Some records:
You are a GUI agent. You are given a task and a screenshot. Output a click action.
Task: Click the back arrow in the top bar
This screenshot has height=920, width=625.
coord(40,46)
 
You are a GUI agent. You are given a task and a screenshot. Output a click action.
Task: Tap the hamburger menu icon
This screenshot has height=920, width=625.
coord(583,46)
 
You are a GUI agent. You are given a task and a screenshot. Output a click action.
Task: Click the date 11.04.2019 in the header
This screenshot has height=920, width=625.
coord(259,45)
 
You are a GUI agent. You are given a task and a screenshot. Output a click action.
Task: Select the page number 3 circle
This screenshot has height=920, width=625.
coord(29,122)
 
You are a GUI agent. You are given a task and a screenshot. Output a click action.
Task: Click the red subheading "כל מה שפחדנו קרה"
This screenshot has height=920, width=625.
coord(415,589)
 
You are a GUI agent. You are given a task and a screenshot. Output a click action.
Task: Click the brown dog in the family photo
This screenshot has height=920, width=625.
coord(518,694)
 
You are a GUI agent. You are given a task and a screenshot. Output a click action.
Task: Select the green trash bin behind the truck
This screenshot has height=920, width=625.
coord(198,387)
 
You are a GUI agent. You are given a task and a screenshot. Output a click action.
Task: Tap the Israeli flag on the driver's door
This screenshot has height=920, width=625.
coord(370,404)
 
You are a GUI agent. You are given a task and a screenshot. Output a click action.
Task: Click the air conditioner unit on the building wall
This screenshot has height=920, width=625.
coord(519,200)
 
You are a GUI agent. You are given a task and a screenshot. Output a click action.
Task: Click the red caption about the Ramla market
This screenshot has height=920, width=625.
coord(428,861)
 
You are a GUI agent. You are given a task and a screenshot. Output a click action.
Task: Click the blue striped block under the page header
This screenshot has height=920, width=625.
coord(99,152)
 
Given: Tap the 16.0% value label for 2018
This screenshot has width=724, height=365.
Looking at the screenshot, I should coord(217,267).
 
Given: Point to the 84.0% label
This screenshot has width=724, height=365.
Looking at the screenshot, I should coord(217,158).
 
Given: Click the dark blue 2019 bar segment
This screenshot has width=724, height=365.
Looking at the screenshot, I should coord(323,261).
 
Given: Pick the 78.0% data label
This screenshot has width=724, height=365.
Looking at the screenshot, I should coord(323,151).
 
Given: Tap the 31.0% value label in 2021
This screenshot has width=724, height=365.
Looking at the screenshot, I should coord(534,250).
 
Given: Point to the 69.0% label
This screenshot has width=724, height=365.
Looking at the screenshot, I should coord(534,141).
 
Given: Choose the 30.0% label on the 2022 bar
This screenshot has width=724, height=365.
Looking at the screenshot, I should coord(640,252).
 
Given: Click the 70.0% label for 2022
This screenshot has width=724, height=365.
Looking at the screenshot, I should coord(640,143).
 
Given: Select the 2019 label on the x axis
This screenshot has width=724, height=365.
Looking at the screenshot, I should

__STATED GOAL__.
Recast the listing above as a Markdown table with the columns Row and Line. Put a row number in Row and one line of the listing in Line, and leave out the blank lines.

__RESPONSE TO THIS TASK__.
| Row | Line |
|---|---|
| 1 | You are a GUI agent. You are given a task and a screenshot. Output a click action. |
| 2 | Task: Click the back arrow in the top bar |
| 3 | This screenshot has height=920, width=625. |
| 4 | coord(40,46) |
| 5 | You are a GUI agent. You are given a task and a screenshot. Output a click action. |
| 6 | Task: Tap the hamburger menu icon |
| 7 | This screenshot has height=920, width=625. |
| 8 | coord(583,46) |
| 9 | You are a GUI agent. You are given a task and a screenshot. Output a click action. |
| 10 | Task: Click the date 11.04.2019 in the header |
| 11 | This screenshot has height=920, width=625. |
| 12 | coord(259,45) |
| 13 | You are a GUI agent. You are given a task and a screenshot. Output a click action. |
| 14 | Task: Select the page number 3 circle |
| 15 | This screenshot has height=920, width=625. |
| 16 | coord(29,122) |
| 17 | You are a GUI agent. You are given a task and a screenshot. Output a click action. |
| 18 | Task: Click the red subheading "כל מה שפחדנו קרה" |
| 19 | This screenshot has height=920, width=625. |
| 20 | coord(415,589) |
| 21 | You are a GUI agent. You are given a task and a screenshot. Output a click action. |
| 22 | Task: Click the brown dog in the family photo |
| 23 | This screenshot has height=920, width=625. |
| 24 | coord(518,694) |
| 25 | You are a GUI agent. You are given a task and a screenshot. Output a click action. |
| 26 | Task: Select the green trash bin behind the truck |
| 27 | This screenshot has height=920, width=625. |
| 28 | coord(198,387) |
| 29 | You are a GUI agent. You are given a task and a screenshot. Output a click action. |
| 30 | Task: Tap the Israeli flag on the driver's door |
| 31 | This screenshot has height=920, width=625. |
| 32 | coord(370,404) |
| 33 | You are a GUI agent. You are given a task and a screenshot. Output a click action. |
| 34 | Task: Click the air conditioner unit on the building wall |
| 35 | This screenshot has height=920, width=625. |
| 36 | coord(519,200) |
| 37 | You are a GUI agent. You are given a task and a screenshot. Output a click action. |
| 38 | Task: Click the red caption about the Ramla market |
| 39 | This screenshot has height=920, width=625. |
| 40 | coord(428,861) |
| 41 | You are a GUI agent. You are given a task and a screenshot. Output a click action. |
| 42 | Task: Click the blue striped block under the page header |
| 43 | This screenshot has height=920, width=625. |
| 44 | coord(99,152) |
| 45 | Given: Tap the 16.0% value label for 2018 |
| 46 | This screenshot has width=724, height=365. |
| 47 | Looking at the screenshot, I should coord(217,267). |
| 48 | Given: Point to the 84.0% label |
| 49 | This screenshot has width=724, height=365. |
| 50 | Looking at the screenshot, I should coord(217,158). |
| 51 | Given: Click the dark blue 2019 bar segment |
| 52 | This screenshot has width=724, height=365. |
| 53 | Looking at the screenshot, I should coord(323,261). |
| 54 | Given: Pick the 78.0% data label |
| 55 | This screenshot has width=724, height=365. |
| 56 | Looking at the screenshot, I should coord(323,151). |
| 57 | Given: Tap the 31.0% value label in 2021 |
| 58 | This screenshot has width=724, height=365. |
| 59 | Looking at the screenshot, I should coord(534,250). |
| 60 | Given: Point to the 69.0% label |
| 61 | This screenshot has width=724, height=365. |
| 62 | Looking at the screenshot, I should coord(534,141). |
| 63 | Given: Choose the 30.0% label on the 2022 bar |
| 64 | This screenshot has width=724, height=365. |
| 65 | Looking at the screenshot, I should coord(640,252). |
| 66 | Given: Click the 70.0% label for 2022 |
| 67 | This screenshot has width=724, height=365. |
| 68 | Looking at the screenshot, I should coord(640,143). |
| 69 | Given: Select the 2019 label on the x axis |
| 70 | This screenshot has width=724, height=365. |
| 71 | Looking at the screenshot, I should |